Source:
★ ★ ★ ★

Fed officials talk taper timeline; community banks and credit unions see Q3 loan growth
- November 22, 2021
Balance Sheet Risk Management
Financial Institutions | Kennett Square, PA
In an eventful week for market participants, the major U.S. equity indices ended the week mixed with the S&P 500 and Nasdaq Composite indices each setting new all-time highs during the week. Treasury yields declined modestly as investors digested largely positive economic data and earnings releases, mixed comments from Federal Reserve officials, and the signing of the bipartisan infrastructure bill into law.
- Manufacturing sector updates were the focus of this week’s economic calendar, namely the Empire Manufacturing Index and the Philadelphia Fed Business Outlook Survey.
- Monday’s release of the Empire Manufacturing Index showed business conditions improving in November as the Index increased to 30.9, topping all estimates, compared to the 19.8 reading seen a month ago.

★ ★ ★ ★

Collected material:
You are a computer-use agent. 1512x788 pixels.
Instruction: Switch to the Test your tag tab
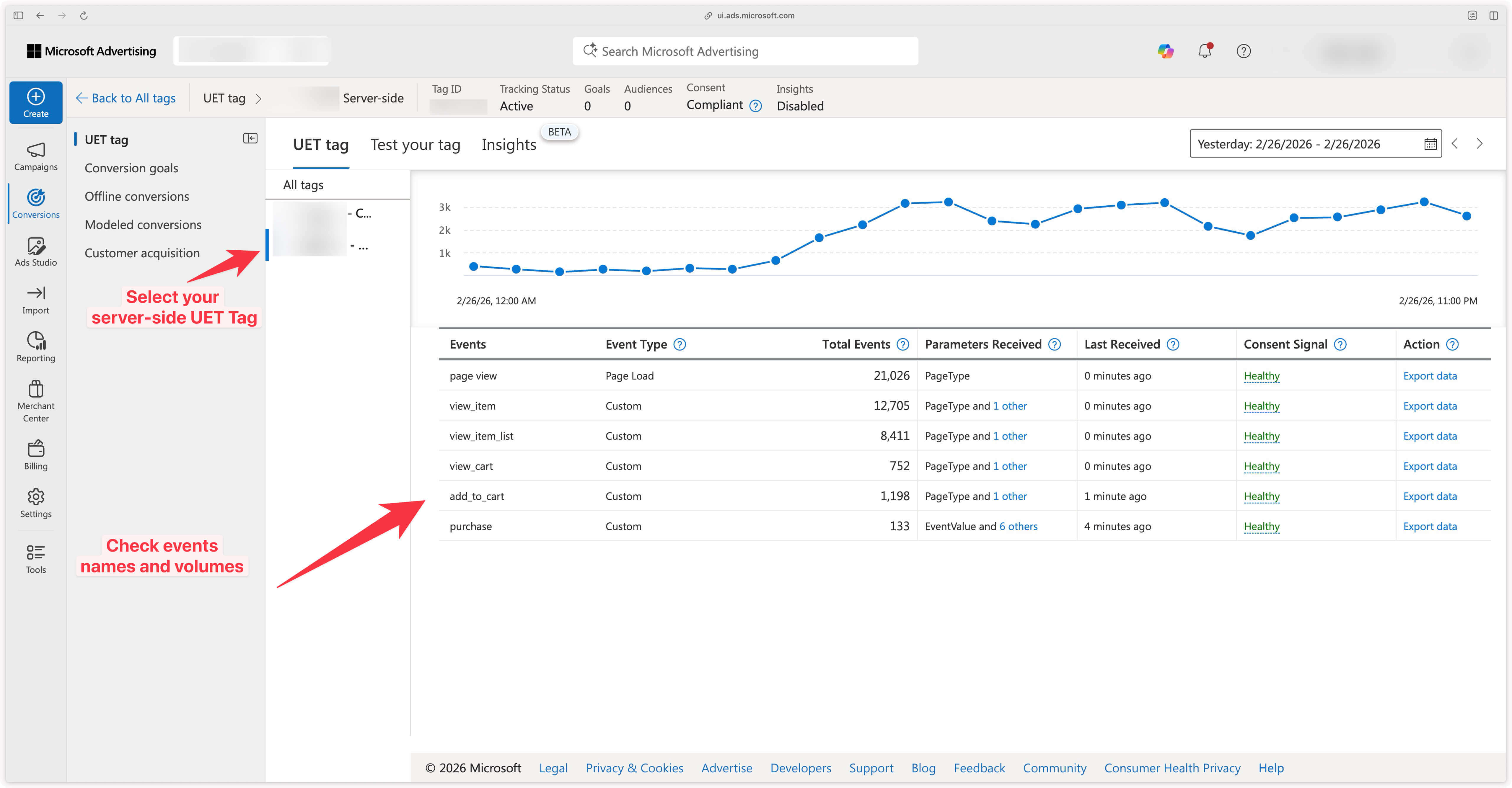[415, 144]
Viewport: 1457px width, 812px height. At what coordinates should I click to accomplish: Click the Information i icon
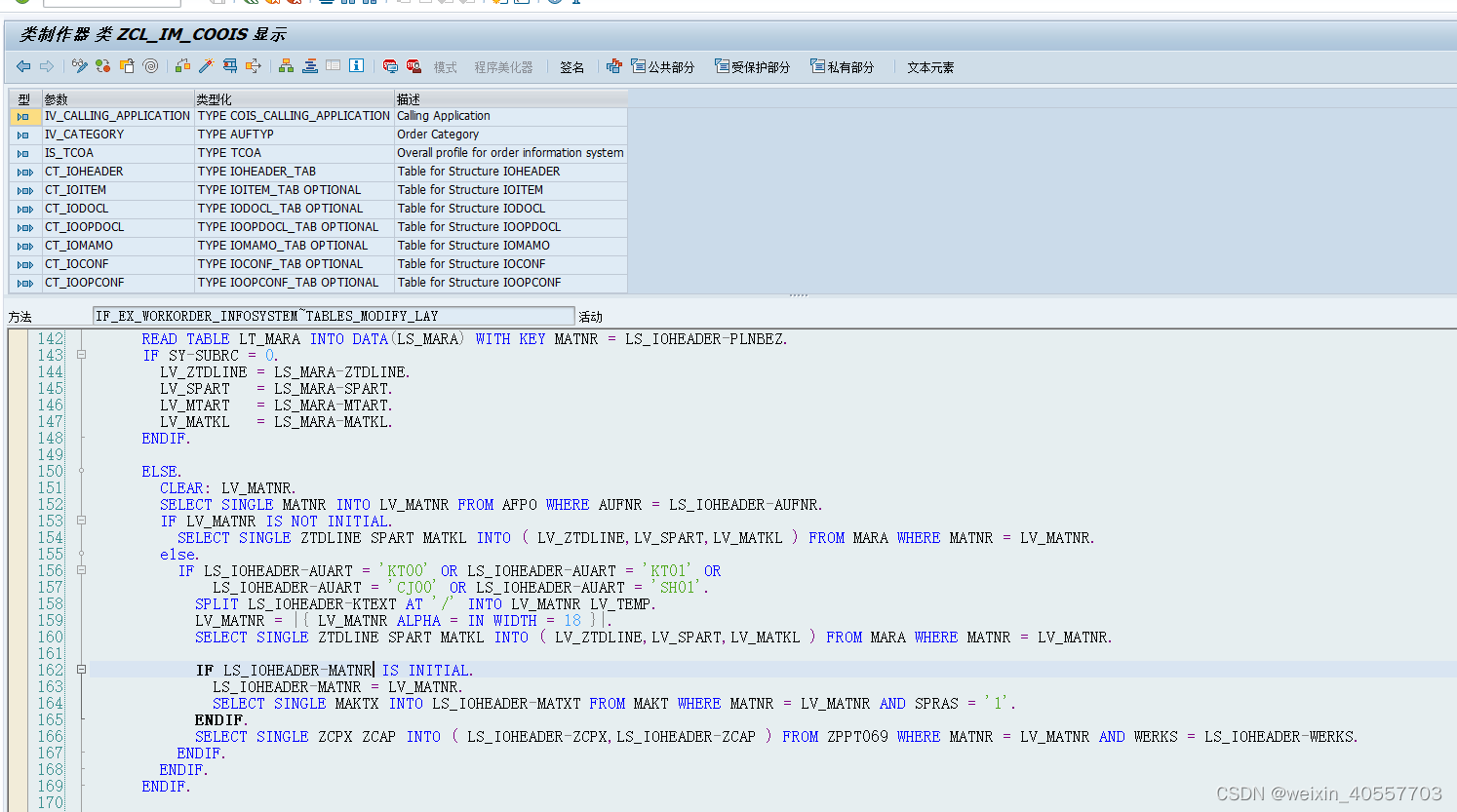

★ ★ ★ ★

Rewrite the passage of the market update between "- Manufacturing sector" and "Business Outlook Survey.", inclusive, with "economic schedule" in place of "economic calendar".

Task answer:
- Manufacturing sector updates were the focus of this week’s economic schedule, namely the Empire Manufacturing Index and the Philadelphia Fed Business Outlook Survey.